* _Exercise requirements_:
• a. Copy the probability solutions word for word, from "P(nth ball is" to "1.98 x (5/11)".
• b. For each statement, answer yes or no according to the probability solutions, and quote the words that decide it. (i) In the first solution, the number of boys in class A is 3n. (ii) In the second solution, the least value of n is 5. (iii) In the second solution, P(N) equals 5/11.

M1 probability

1.
Let 9n be the number of the group of students.

Number of students from class A = (5/9)9n = 5n
Hence, P(class A) = (5n/9n) = = (5/9)

Number of boys in class A = 5n x 60% = 3n
Number of girls in class A = 5n - 3n = 2n

Number of students in class A that perform drama at Christmas
= 3n x 30% + 2n x 75%
= 0.9n + 1.5n
= 2.4n
Hence, P([class A] and [perform drama]) = 2.4n/9 = 2.4/9

The required probability
= P([perform drama] | [class A])
= P([cass A] and [perform drama]) / P(class A)
= (2.4n/9) / (5n/9)
= 0.48


2.
B : black ball
N : not black ball

P(B) = 5 / (5 + 2 + 4) = 5/11
P(N) = 1 - (5/11) = 6/11

P(B) = 5/11
P(2nd ball is B) = P(NB) = (6/11)x(5/11)
P(3rd ball is B) = P(NNB) = (6/11)²x(5/11)
........
P(nth ball is B) = (6/11)ⁿ⁻¹x(5/11)

P(at least one black ball in n draws) > 0.9
(5/11) + (6/11)x(5/11) + (6/11)²x(5/11) + ...... + (6/11)ⁿ⁻¹x(5/11) > 0.9
(5/11) x [1 + (6/11) + (6/11)² + ..... + (6/11)ⁿ⁻¹] > 0.9
1 + (6/11) + (6/11)² + ..... + (6/11)ⁿ⁻¹ > 0.9 x (11/5)
1 + (6/11) + (6/11)² + ..... + (6/11)ⁿ⁻¹ > 1.98

Sum of G.P. = a(1 - rⁿ)/(1 - r)
Hence, 1 x [1 - (6/11)ⁿ] / [1 - (6/11)] > 1.98
1 - (6/11)ⁿ > 1.98 x (5/11)
1 - (6/11)ⁿ > 0.9
(6/11)ⁿ < 0.1

Since log(0.1) < 0
then, log(6/11)ⁿ > log(0.1)
n[log(6) - log(11)] > log(0.1)
n > log(0.1) / [log(6) - log(11)]
n > 3.799

Hence, the least value of n = 4

* _Extracted entries_:

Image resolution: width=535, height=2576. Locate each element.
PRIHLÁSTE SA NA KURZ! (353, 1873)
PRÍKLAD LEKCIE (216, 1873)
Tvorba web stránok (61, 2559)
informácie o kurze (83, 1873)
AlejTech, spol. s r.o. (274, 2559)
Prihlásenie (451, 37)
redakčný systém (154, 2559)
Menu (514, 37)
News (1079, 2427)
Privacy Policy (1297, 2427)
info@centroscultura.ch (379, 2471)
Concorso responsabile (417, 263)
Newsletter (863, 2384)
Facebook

* _Solution list_:
• a.
P(nth ball is B) = (6/11)ⁿ⁻¹x(5/11)

P(at least one black ball in n draws) > 0.9
(5/11) + (6/11)x(5/11) + (6/11)²x(5/11) + ...... + (6/11)ⁿ⁻¹x(5/11) > 0.9
(5/11) x [1 + (6/11) + (6/11)² + ..... + (6/11)ⁿ⁻¹] > 0.9
1 + (6/11) + (6/11)² + ..... + (6/11)ⁿ⁻¹ > 0.9 x (11/5)
1 + (6/11) + (6/11)² + ..... + (6/11)ⁿ⁻¹ > 1.98

Sum of G.P. = a(1 - rⁿ)/(1 - r)
Hence, 1 x [1 - (6/11)ⁿ] / [1 - (6/11)] > 1.98
1 - (6/11)ⁿ > 1.98 x (5/11)

• b.
(i) Yes: "Number of boys in class A = 5n x 60% = 3n"
(ii) No: "Hence, the least value of n = 4"
(iii) No: "P(N) = 1 - (5/11) = 6/11"